The appeal of tax-related questions that will appear on the November ballot is deceptively simple: Vote yes and your taxes will go down. Unfortunately, reality is a bit more complicated.
The Secretary of State’s Office this week certified four issues to appear on the ballot after determining that backers had collected a sufficient number of signatures. One, called TABOR Now, is a new version of the Taxpayer Bill of Rights, which was rejected by voters two years ago. Like its predecessor, it would require voter approval of all tax increases and restrict growth in government spending.
Another question would reduce the state’s automobile excise tax.
A third seeks to repeal the school consolidation law.
The fourth would change the state’s medical marijuana law.
Backers of the first two questions promise that “tax relief is just one election away.” A catchy slogan, but one that denies reality.
Taxes have gotten a bad name. No one wants to pay them, but plenty of people want the services — paved roads, jails, protections for abused children, lakes stocked with fish — that they pay for. If the point of TABOR Now is to choke state government, it will succeed; the same is true of the excise tax cut for municipal government. If it is, as its backers say, an attempt to improve life in Maine, it will fail. A reasoned discussion of what services the people of Maine want to pay for — and how much they are willing to pay to maintain them — is not possible through a referendum campaign. This is the work the Legislature — the peoples’ elected representatives — is now doing to balance the state’s budget in response to dramatic revenue declines due to the national recession.
After being told for years that Maine’s tax burden was the highest in the country, last year it was revealed that Maine’s average state and local tax burden in 2008 was 10 percent of income, ranking the state at 15th, according to the Tax Foundation. More important, Maine’s tax burden is only slightly above the national average of 9.7 percent and it is moving downward, as it should be.
This does not mean that Maine’s tax burden is acceptable, but shows that it is not being ignored.
Further, the reality is that state government has been fiscally restrained over the last several years, and general tax increases have been avoided. Gov. Baldacci deserves credit for being the first chief executive in decades to actually reduce state spending. His proposed budget for fiscal years 2010 and 2011 totals $6.1 billion. The 2008-09 budget was $6.3 billion. If spending kept pace with the average increases in recent years, the next biennial budget would have totaled $6.8 billion.
In other words, he has more than met a requirement of the TABOR referendum that state budget growth not surpass inflation, plus population growth.
Municipalities also have met spending caps that were part of the law requiring the state to fund 55 percent of education, which required that state to spend close to an additional $1 billion on kindergarten through 12th-grade education — money that was meant to lower municipal taxes.

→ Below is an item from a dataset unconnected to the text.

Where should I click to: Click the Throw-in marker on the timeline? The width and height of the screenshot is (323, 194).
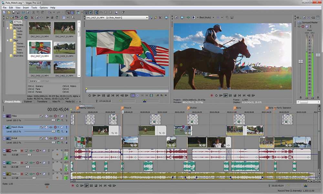[122, 107]
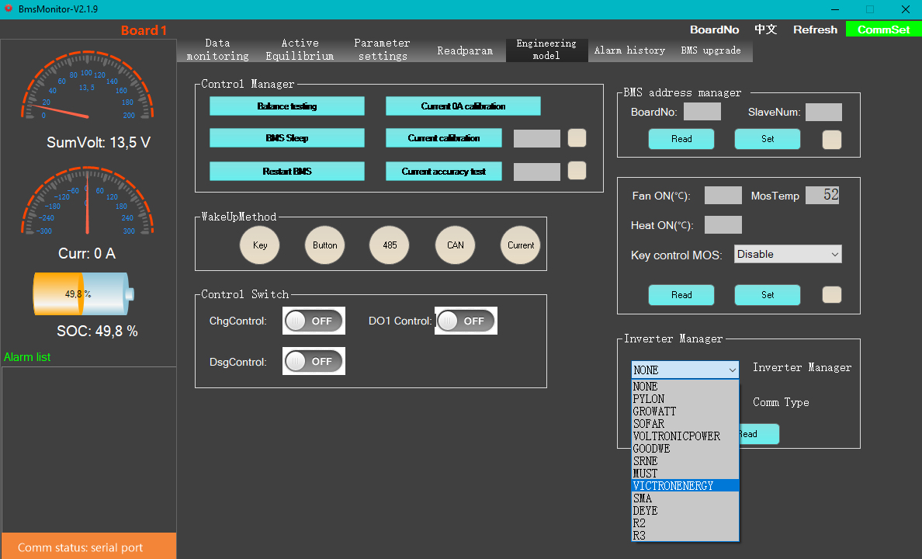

Schools, by the way, continue to consistently exceed the spending caps, yet a ballot question seeks to repeal the consolidation law that most school districts are implementing. The law certainly has flaws, but schools have not earned the public’s trust when it comes to reining in spending.
The November ballot also is likely to include bond requests for infrastructure work and research and development. What bitter irony it will be if backers of the tax and spending reform measures oppose borrowing money to boost employment — the surest way to ease the state’s tax burden by raising incomes.
As past efforts have shown, tax reform is difficult work. Trying to short-circuit the process through ballot questions will only shortchange the state in the future.